Retype nothing except the lines below from the one with "You are a computer-use" through the one with "The image size is (671, 532).", exactly, with images left out.
++++ Input material ++++
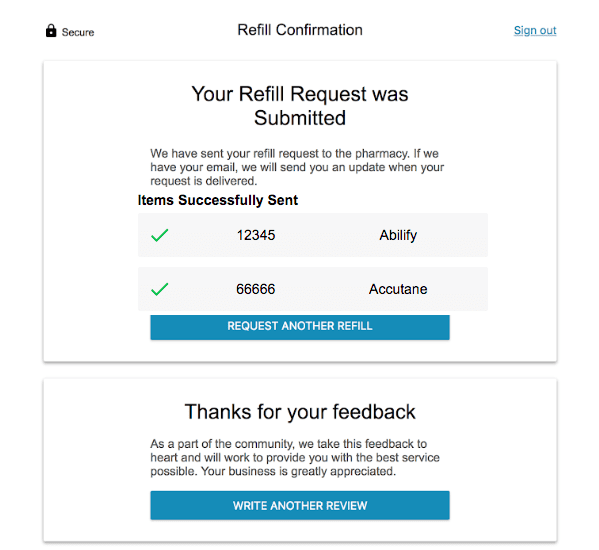Select prescription number 12345
This screenshot has width=599, height=550.
(x=256, y=235)
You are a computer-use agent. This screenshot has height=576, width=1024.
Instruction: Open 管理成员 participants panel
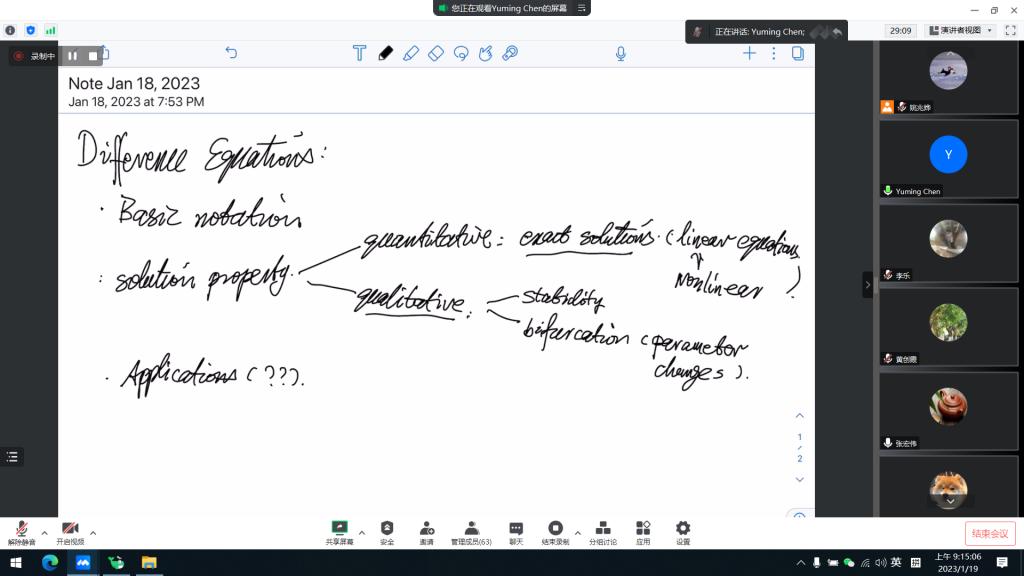click(x=471, y=532)
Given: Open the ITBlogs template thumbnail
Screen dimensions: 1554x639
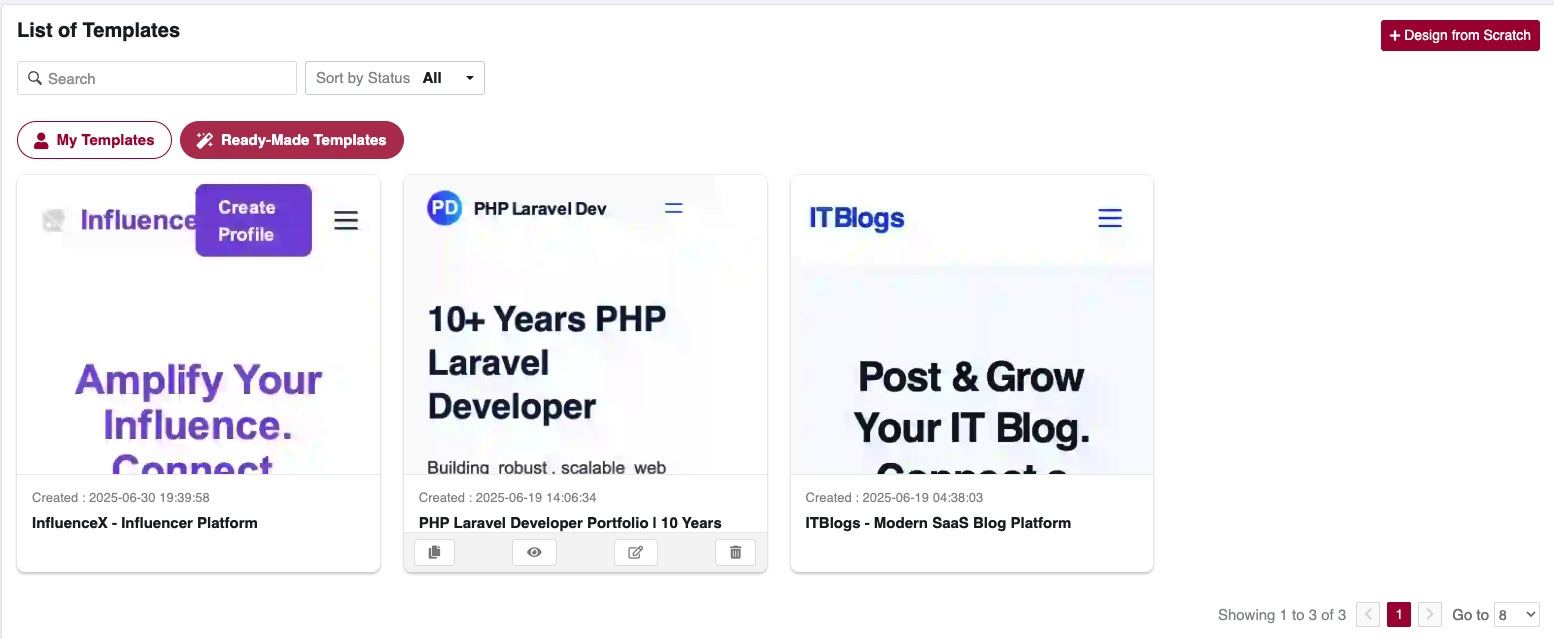Looking at the screenshot, I should (x=972, y=325).
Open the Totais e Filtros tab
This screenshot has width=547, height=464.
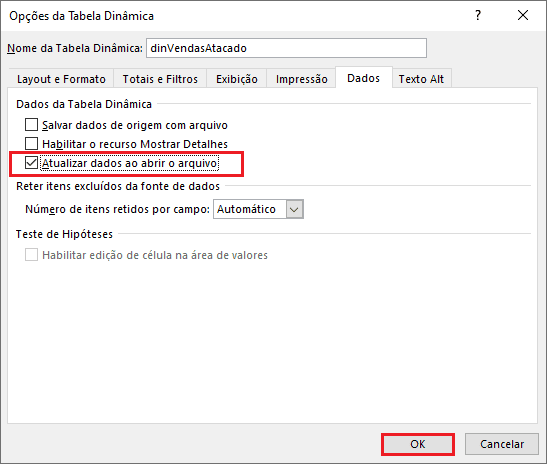click(x=160, y=79)
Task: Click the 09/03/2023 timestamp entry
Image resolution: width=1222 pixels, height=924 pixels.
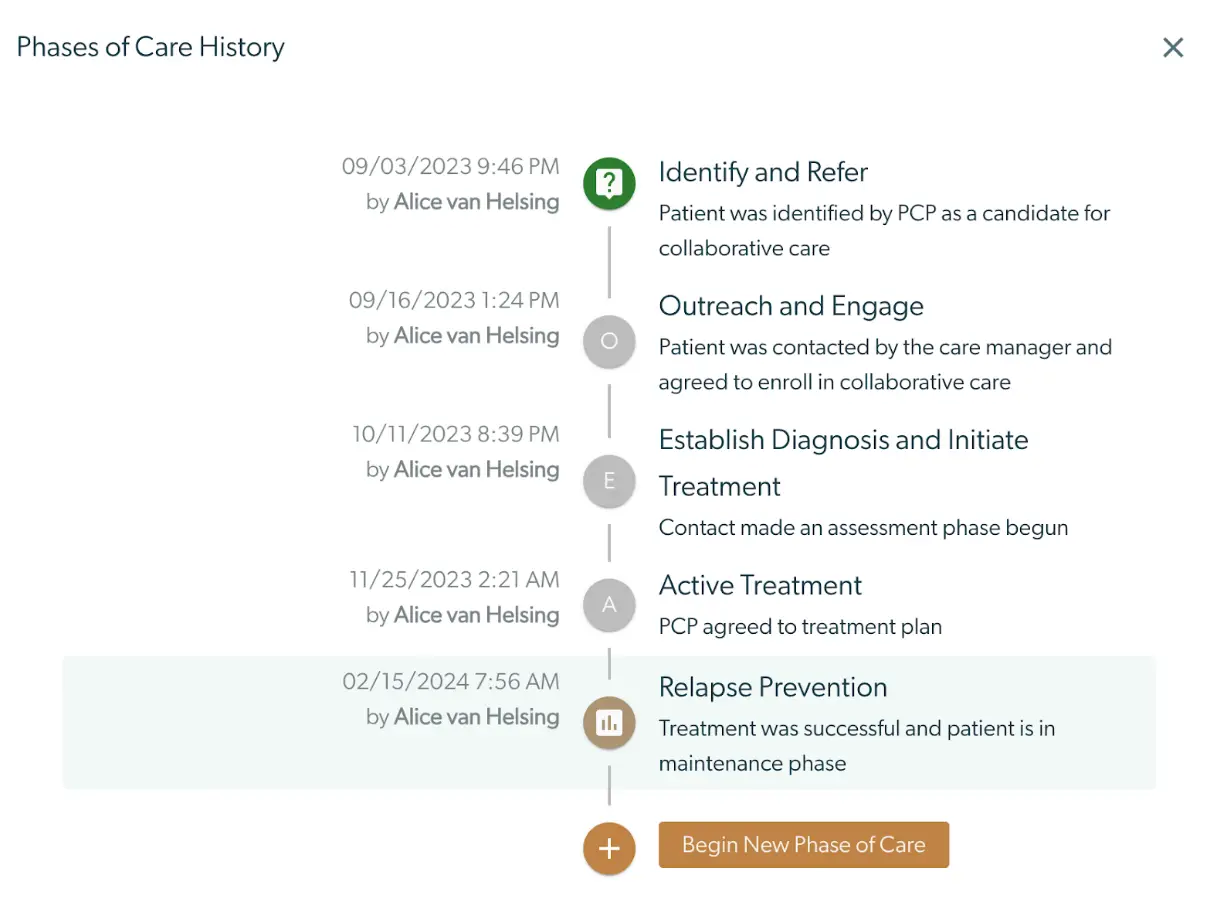Action: coord(449,166)
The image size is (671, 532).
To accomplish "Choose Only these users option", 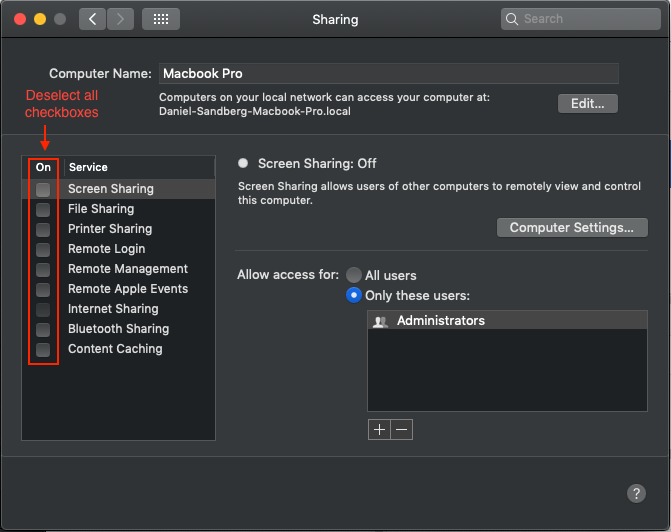I will [x=353, y=295].
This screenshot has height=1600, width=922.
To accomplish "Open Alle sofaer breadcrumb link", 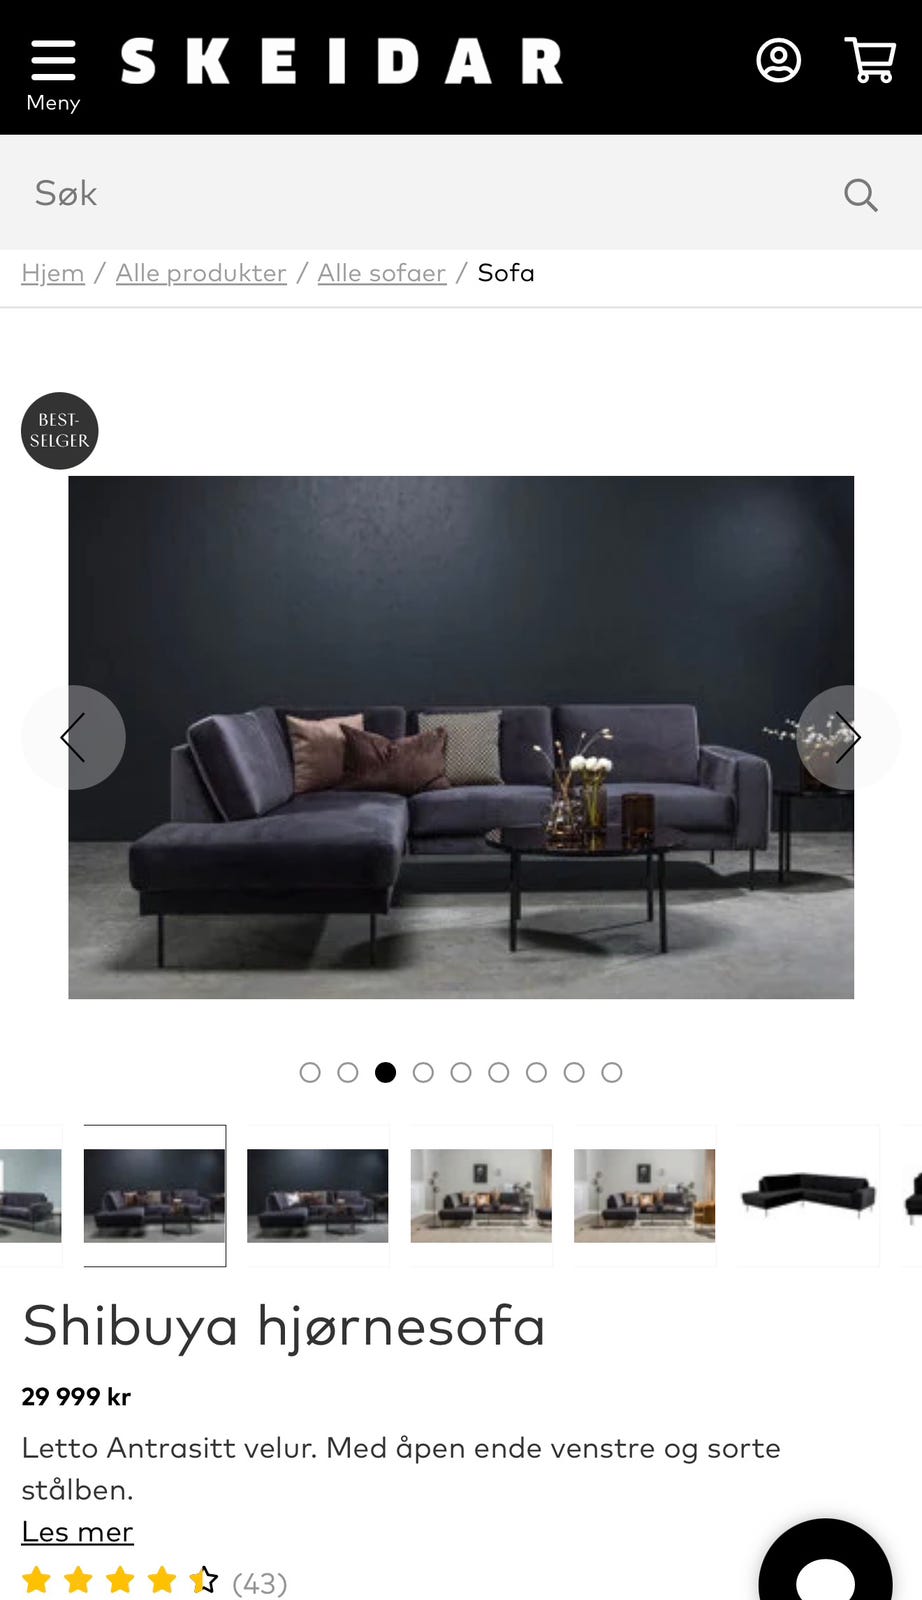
++++
• **Result of the task**
You are a computer-use agent. This screenshot has height=576, width=1024.
Instruction: Open 管理成员 participants panel
click(x=471, y=532)
Given: Open the ITBlogs template thumbnail
Screen dimensions: 1554x639
Looking at the screenshot, I should (x=972, y=325).
Open the Totais e Filtros tab
This screenshot has width=547, height=464.
click(x=160, y=79)
Task: Click the 09/03/2023 timestamp entry
Image resolution: width=1222 pixels, height=924 pixels.
Action: coord(449,166)
The image size is (671, 532).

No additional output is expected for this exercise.